Tests with both MC and CR item types often report composite scores that are usually 
linear combinations of the scores from each of the sections. The test developers must decide 
which linear combination to use for the item scores on the MC and CR items — which likely have 
different numbers of score points — when calculating the composite score for the test. This 
decision revolves around the desired amount of weight each component will contribute to the 
composite and the use of different weights impacts both the reliability and validity of the scores. 

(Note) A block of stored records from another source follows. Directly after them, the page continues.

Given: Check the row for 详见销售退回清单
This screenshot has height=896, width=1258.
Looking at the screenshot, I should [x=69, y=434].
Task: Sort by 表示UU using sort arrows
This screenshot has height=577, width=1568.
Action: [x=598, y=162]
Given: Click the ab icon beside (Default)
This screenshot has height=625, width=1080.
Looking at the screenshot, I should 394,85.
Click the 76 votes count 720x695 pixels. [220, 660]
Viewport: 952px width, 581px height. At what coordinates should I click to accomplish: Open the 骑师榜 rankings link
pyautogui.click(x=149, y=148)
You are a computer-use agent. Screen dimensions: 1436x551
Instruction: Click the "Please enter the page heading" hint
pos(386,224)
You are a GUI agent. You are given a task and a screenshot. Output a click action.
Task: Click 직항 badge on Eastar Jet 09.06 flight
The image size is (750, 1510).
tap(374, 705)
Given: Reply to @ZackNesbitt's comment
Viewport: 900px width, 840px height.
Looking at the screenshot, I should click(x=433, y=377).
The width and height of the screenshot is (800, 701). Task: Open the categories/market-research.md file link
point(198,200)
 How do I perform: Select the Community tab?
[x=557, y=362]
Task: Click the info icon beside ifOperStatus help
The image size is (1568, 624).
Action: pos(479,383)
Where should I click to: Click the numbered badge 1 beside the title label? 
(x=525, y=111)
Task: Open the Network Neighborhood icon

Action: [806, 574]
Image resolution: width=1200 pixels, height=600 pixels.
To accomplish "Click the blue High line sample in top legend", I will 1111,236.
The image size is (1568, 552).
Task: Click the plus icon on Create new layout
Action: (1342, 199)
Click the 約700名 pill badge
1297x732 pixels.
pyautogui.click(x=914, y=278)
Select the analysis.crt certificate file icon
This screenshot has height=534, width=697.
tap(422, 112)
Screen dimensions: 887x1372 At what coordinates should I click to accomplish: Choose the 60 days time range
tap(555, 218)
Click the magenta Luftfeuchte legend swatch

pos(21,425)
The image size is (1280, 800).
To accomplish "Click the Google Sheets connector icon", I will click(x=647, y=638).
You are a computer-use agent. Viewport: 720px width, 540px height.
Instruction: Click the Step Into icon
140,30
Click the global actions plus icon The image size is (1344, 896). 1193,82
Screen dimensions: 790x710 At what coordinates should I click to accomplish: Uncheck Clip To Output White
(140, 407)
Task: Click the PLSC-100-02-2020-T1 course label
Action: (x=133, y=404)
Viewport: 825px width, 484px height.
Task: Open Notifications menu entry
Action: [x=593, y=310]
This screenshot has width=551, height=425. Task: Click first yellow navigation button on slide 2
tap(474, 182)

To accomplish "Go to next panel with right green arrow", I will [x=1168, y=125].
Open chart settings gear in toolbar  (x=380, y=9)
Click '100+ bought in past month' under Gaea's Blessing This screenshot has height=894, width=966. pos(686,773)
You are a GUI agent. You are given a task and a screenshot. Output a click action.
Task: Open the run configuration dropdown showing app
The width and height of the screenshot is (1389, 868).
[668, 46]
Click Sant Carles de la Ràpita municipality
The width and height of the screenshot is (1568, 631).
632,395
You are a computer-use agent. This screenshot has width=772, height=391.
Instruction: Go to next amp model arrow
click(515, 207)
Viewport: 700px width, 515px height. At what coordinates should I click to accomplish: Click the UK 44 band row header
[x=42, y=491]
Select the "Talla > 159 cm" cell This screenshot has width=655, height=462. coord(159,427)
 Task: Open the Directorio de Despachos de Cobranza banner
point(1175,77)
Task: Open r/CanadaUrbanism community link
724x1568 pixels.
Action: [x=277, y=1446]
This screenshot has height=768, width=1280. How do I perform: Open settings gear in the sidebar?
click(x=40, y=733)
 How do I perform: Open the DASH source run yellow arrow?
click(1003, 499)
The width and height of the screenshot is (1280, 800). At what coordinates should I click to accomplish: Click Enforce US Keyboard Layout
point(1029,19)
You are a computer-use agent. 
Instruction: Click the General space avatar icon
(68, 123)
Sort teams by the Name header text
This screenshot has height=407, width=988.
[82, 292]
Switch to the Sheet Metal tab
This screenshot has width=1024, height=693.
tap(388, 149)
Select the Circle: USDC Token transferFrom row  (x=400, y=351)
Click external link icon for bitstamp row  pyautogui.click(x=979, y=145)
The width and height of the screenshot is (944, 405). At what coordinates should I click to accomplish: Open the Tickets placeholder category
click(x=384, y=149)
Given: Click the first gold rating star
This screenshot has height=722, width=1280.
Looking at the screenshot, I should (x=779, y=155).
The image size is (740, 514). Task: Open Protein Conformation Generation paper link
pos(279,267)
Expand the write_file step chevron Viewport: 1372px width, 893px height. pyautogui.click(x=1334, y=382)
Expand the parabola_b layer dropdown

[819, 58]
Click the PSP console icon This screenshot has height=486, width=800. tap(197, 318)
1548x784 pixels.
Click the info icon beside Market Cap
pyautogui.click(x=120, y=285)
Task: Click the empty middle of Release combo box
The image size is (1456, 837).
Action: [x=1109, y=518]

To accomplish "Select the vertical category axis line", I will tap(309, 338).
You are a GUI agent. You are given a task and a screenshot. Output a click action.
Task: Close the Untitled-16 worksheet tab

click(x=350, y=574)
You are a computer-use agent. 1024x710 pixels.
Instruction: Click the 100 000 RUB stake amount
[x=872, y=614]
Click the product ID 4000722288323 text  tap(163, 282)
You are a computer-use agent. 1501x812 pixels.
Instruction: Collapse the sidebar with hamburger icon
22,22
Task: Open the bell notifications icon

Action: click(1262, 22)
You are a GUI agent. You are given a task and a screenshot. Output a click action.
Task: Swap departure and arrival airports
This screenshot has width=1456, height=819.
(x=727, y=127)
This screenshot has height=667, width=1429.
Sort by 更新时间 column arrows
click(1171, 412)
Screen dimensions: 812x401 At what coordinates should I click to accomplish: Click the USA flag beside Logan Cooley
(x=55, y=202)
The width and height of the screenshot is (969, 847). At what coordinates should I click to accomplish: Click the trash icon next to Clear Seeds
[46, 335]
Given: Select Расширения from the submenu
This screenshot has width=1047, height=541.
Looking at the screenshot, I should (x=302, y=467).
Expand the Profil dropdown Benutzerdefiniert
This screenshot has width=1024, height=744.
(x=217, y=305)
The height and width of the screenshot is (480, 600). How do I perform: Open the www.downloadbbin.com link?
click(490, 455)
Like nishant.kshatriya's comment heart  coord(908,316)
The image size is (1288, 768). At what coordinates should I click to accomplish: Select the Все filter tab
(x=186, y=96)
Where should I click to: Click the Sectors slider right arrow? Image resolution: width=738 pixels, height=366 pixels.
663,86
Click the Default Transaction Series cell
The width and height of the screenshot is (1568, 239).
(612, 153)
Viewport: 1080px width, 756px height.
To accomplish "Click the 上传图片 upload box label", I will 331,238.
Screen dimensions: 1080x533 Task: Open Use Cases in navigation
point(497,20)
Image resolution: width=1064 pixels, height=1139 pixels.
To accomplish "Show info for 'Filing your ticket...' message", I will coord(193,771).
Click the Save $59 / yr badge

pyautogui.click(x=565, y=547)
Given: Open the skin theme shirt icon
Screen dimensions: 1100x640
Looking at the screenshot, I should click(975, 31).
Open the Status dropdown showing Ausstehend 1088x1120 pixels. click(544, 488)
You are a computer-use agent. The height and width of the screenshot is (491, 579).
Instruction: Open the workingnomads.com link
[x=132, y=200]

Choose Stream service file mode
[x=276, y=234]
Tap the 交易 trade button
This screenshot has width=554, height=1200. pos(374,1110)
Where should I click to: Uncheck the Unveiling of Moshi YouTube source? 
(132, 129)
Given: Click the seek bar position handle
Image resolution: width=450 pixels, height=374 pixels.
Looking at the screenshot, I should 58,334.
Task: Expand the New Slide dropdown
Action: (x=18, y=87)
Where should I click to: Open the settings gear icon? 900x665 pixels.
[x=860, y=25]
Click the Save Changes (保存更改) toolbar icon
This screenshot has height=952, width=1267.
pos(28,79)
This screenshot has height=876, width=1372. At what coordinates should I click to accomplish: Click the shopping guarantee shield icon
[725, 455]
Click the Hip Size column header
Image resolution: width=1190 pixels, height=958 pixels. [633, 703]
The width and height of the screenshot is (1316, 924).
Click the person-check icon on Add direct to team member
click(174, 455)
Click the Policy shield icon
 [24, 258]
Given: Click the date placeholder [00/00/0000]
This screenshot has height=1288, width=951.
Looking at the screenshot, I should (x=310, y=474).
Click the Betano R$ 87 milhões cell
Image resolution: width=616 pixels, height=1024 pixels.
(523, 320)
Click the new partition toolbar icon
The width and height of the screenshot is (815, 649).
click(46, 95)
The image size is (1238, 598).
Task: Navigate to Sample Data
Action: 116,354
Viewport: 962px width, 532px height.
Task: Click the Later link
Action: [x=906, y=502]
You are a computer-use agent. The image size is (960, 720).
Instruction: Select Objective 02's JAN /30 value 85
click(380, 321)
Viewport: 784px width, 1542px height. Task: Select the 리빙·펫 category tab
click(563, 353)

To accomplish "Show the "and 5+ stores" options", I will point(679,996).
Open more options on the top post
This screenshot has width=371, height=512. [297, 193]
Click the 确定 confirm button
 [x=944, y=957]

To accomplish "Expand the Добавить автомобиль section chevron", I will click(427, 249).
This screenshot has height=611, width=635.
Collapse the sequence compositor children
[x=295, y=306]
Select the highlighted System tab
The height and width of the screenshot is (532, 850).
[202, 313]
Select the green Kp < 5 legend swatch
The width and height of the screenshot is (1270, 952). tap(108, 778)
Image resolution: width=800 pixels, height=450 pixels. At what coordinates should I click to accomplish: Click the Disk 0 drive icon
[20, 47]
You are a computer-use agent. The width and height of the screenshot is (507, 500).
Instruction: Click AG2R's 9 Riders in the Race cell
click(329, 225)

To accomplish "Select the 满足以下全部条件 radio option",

Kolen (2006) discusses how the use of some weights may lead to lower composite score 
reliability than the reliability of the MC score alone, because of the relatively low reliability of 
the CR items. Only when the CR and MC sections can be shown to be congeneric are the 
weights that maximize reliability equal to those that will maximize criterion-related validity, 
however (Penev and Raykov, 2006). In addition, use of weights that maximize reliability may 
decrease the emphasis on the skills required for the constructed response section and hence 
detract from face validity (Kane and Case, 2004). These findings emphasize that selection of the 
weights requires finding a balance between reliability of the composite and the desired relative 
contribution of each item type to the composite. 

Weighting Schemes. Kolen (2006) reviewed various weighting strategies for mixed- format tests. 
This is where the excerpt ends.